** START OF Information provided **

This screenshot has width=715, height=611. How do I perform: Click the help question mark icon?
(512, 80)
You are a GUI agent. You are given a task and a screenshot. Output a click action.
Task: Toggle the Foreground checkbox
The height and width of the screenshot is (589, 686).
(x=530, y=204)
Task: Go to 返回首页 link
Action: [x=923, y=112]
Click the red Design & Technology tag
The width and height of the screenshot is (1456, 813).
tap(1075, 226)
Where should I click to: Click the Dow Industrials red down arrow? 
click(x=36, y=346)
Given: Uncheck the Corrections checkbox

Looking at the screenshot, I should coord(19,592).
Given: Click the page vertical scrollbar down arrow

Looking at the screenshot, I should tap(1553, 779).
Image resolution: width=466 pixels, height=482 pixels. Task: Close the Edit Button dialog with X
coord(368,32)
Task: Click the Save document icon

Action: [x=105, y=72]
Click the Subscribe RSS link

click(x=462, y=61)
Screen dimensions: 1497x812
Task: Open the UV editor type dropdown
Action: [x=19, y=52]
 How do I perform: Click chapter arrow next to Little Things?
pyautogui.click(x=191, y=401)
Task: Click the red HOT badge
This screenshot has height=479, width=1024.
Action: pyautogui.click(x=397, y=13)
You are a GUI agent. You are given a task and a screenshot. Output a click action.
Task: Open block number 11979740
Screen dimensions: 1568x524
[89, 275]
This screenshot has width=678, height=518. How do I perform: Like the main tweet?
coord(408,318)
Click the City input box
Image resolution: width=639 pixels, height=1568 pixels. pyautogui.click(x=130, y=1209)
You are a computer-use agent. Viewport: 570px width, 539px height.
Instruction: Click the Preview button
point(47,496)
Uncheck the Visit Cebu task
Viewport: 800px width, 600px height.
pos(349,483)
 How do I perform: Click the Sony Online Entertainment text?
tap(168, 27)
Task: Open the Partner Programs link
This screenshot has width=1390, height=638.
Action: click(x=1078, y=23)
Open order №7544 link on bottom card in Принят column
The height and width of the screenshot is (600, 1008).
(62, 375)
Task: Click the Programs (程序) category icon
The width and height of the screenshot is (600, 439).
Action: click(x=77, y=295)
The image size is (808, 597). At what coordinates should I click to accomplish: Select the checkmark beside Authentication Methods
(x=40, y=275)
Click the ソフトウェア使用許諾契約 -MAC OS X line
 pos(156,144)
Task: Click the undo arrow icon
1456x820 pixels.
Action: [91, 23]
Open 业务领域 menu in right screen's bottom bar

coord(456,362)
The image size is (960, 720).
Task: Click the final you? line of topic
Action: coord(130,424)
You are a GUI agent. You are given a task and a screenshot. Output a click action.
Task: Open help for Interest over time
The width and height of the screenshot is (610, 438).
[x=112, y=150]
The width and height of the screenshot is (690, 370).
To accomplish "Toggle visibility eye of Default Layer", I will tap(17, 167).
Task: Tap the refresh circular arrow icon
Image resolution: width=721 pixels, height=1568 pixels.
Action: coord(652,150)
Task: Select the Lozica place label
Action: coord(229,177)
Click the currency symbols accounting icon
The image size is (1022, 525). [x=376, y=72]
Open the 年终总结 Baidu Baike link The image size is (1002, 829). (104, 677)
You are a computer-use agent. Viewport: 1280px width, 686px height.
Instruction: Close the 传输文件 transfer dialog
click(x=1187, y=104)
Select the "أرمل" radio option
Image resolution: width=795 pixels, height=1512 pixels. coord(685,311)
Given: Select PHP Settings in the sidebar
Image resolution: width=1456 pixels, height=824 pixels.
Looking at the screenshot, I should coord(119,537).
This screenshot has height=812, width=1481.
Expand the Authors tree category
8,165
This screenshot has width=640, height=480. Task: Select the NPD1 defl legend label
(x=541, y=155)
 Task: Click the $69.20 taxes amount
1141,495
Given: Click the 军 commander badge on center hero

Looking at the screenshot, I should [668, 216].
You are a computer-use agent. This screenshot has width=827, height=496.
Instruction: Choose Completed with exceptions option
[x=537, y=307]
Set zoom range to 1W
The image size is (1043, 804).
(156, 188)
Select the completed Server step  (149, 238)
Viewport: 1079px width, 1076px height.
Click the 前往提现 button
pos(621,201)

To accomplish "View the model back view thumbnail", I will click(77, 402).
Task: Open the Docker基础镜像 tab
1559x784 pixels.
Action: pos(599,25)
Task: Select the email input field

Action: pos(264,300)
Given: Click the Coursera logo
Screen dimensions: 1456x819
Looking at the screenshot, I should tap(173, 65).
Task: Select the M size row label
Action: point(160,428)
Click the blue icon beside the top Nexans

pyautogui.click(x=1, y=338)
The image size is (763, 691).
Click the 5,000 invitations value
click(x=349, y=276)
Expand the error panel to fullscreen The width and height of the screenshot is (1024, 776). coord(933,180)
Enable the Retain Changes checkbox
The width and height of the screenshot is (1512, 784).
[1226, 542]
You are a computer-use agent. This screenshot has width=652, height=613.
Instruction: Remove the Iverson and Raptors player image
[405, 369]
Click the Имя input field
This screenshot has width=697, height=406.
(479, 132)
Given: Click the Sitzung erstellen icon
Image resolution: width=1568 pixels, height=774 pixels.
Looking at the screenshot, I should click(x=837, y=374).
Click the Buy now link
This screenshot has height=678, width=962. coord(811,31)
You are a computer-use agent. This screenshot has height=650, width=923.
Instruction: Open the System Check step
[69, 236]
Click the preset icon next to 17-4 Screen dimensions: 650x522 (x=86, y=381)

** END OF Information provided **

Short task: Turn the lines from the line with "Open 业务领域 menu in right screen's bottom bar" up to and including the line with "click(x=1187, y=104)" into a JSON list of strings, one string per line, leaving out blank lines.

Exercise solution:
[
  "Open 业务领域 menu in right screen's bottom bar",
  "coord(456,362)",
  "The image size is (960, 720).",
  "Task: Click the final you? line of topic",
  "Action: coord(130,424)",
  "You are a GUI agent. You are given a task and a screenshot. Output a click action.",
  "Task: Open help for Interest over time",
  "The width and height of the screenshot is (610, 438).",
  "[x=112, y=150]",
  "The width and height of the screenshot is (690, 370).",
  "To accomplish \"Toggle visibility eye of Default Layer\", I will tap(17, 167).",
  "Task: Tap the refresh circular arrow icon",
  "Image resolution: width=721 pixels, height=1568 pixels.",
  "Action: coord(652,150)",
  "Task: Select the Lozica place label",
  "Action: coord(229,177)",
  "Click the currency symbols accounting icon",
  "The image size is (1022, 525). [x=376, y=72]",
  "Open the 年终总结 Baidu Baike link The image size is (1002, 829). (104, 677)",
  "You are a computer-use agent. Viewport: 1280px width, 686px height.",
  "Instruction: Close the 传输文件 transfer dialog",
  "click(x=1187, y=104)"
]